1. Apocalypto. No matter what you may think of Mel Gibson as a person or as a director, it is arguable that there are more than a few moments of real greatness in his film Apocalypto, and part of this is attributable to his masterful use of surround sound. What makes this movie tick is its ability to shift back and forth between literal and figurative images and sounds, so that it deliberately blurs lines of distinction between conventional narrative story telling and the invocation of prophetic (or apocalyptic) visions.
Recommended Chapters: “Ravage”, “Reborn Of Mud And Earth”, and “Warrior’s Death”.
• In “Ravage”, note the transition between natural jungle and village sounds (birds chirping, wind in the trees, a dog barking in the distance) to the slightly distorted sound of Jaguar Paw’s prescient dream of warning, where a fellow villager warns him to “Run!!” As the Mayan warriors attack the village, notice how selective sounds of violence are “spotlighted” for greater impact. Finally, pay close attention to the way the film score is tightly interwoven with the action.
• In “Reborn Of Mud And Earth”, observe the way the soundtrack underscores the transition where Jaguar Paw, who has been hunted throughout the day before, suddenly is transformed after he escapes the mud bog, becoming the hunter. Note the cool “slurping” sounds as Jaguar Paw falls into, and later extricates himself from, the bog. Also, check out the unusual use of voices—especially the triumphant word “Paaaahhh”—as Jaguar turns the tables on his Mayan pursuers and attacks them with a grenade-like hornet’s nest.
• In “Warrior’s Death”, check out the intricate way in which natural sounds and the film score seem to fuse for a time as Jaguar Paw races to set a trap for his pursuers. Note, too, the way the sound designer gives selective emphasis to certain key sonic details—the Mayan warrior’s final gasps for breath, for example—and also uses powerful dynamic swells in the music to give certain passage an otherworldly, apocalyptic feel.
This is one surround sound experience that will really get under your skin and that demands (and rewards) repeated viewings.
2. Aviator. Martin Scorcese’s film about Howard Hughes offers several chapters that beautifully exploit the capabilities of surround sound. Three particularly impressive scenes involve the maiden flights of aircraft that Hughes and his team helped to developed.
Recommended Chapters: “H-1 Racer, Breaking The World Speed Record”, “XF-11, Inaugural Flight And Crash”, and “Flying Boat”.

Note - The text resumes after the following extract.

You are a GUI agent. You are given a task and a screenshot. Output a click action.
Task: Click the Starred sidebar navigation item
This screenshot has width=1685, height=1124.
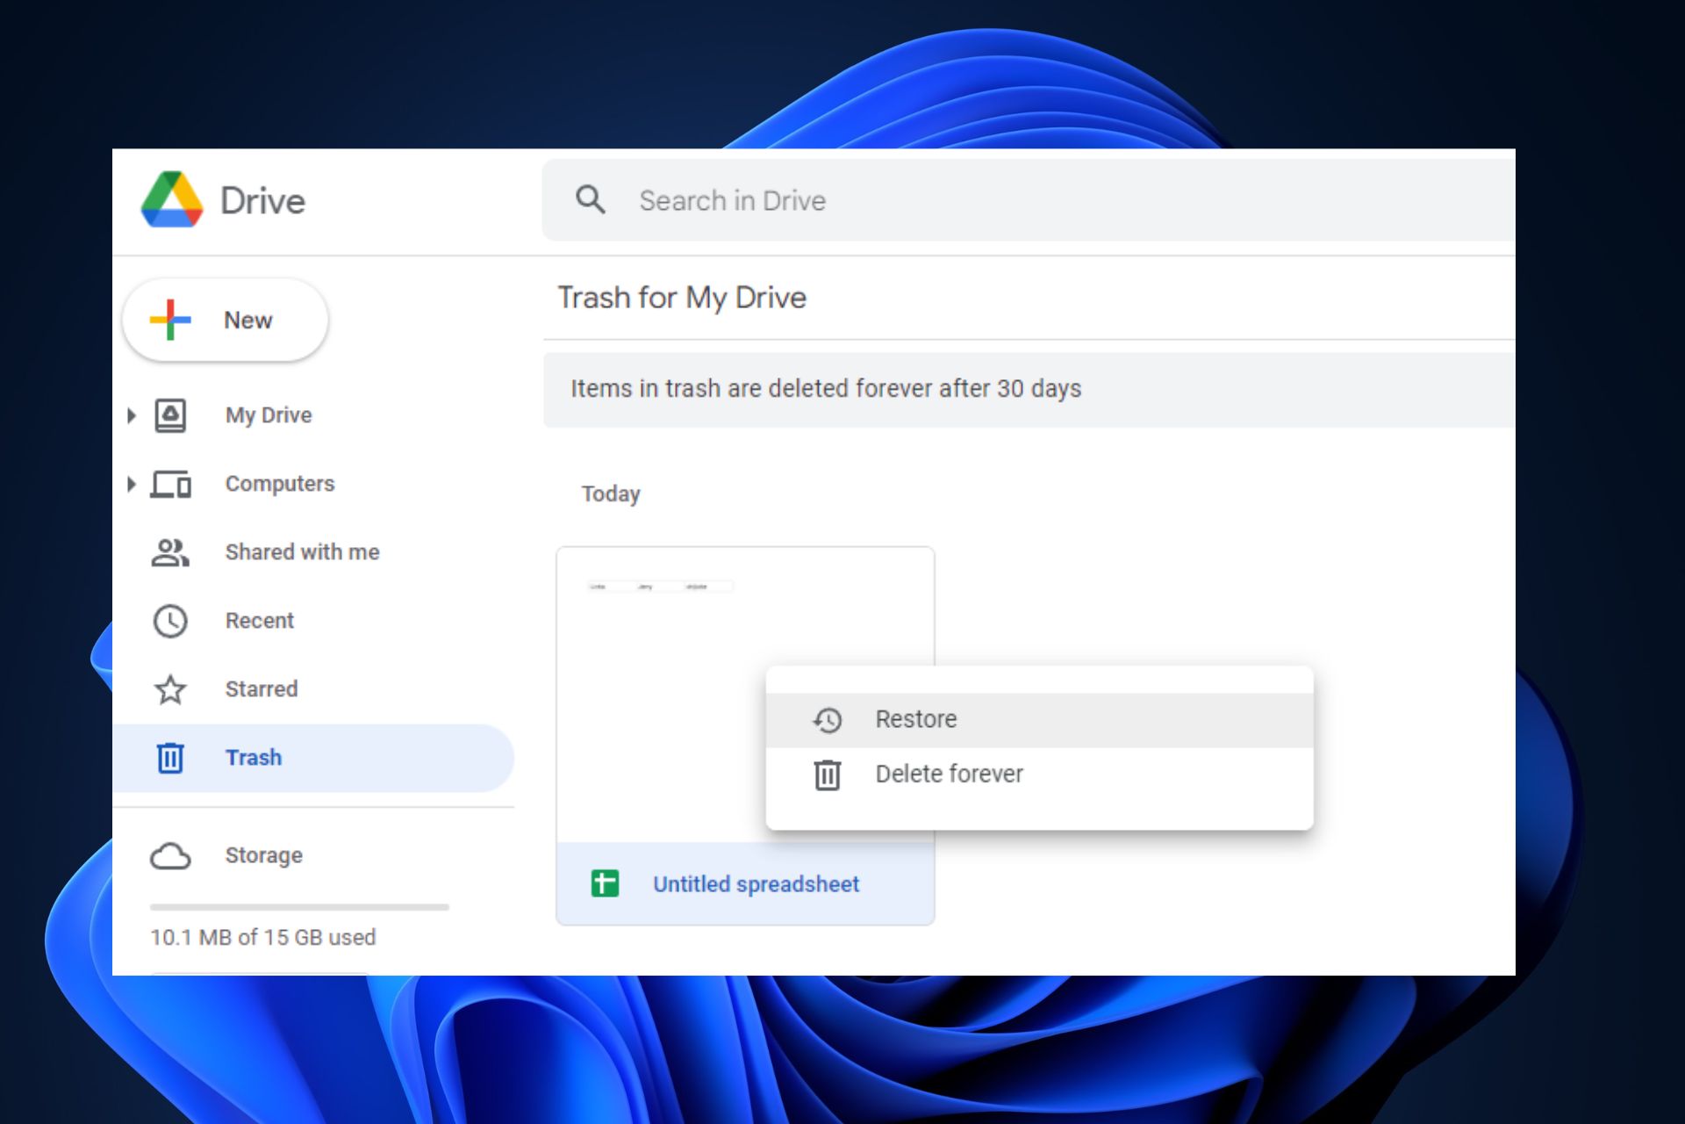coord(261,688)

• “H-1 Racer, Breaking the World Speed Record” shows the flight of a small racing monoplane in which Hughes set a world speed record the first time out. First, listen to the sound of the “silence” before the flight including the gentle creaking of the controls as Hughes tries the feel of the control stick. Next, observe the tightly focused sound of switches being flipped and the crack of the engine coming alive as it prepares for ensuing speed runs (where the exhaust notes of the engine will build to a furious bellow). Finally, note the agonizing return to silence when Hughes inadvertently runs the plane out of fuel, so that all we hear are the sounds of wind whistling over the wing surfaces and cowling, and the quiet sounds of Hughes frantically (but unsuccessfully) trying to restart the engine. Hughes avoids disaster only by making an emergency, “dead stick” crash landing in a beet field where the thumping, grating sounds of the beets splattering against the sides of the once-beautiful airplane add just a touch of comic relief.
• The “XF-11, Inaugural Flight and Crash” chapter unfolds almost like a Greek tragedy. The XF-11 was an innovative, twin-engine spy plane that was intended, at the time, to be Hughes’ masterpiece, as it used an unorthodox propulsion scheme where each engine was fitted a pair of counter-rotating propellers. At first, the flight goes beautifully as the light, airy music score make plain—so that Hughes, who loved to pilot his company’s newest designs on maiden test flights, feels compelled to fly the plane at higher than planned cruise speeds, and wants to extend the flight past its maximum scheduled length.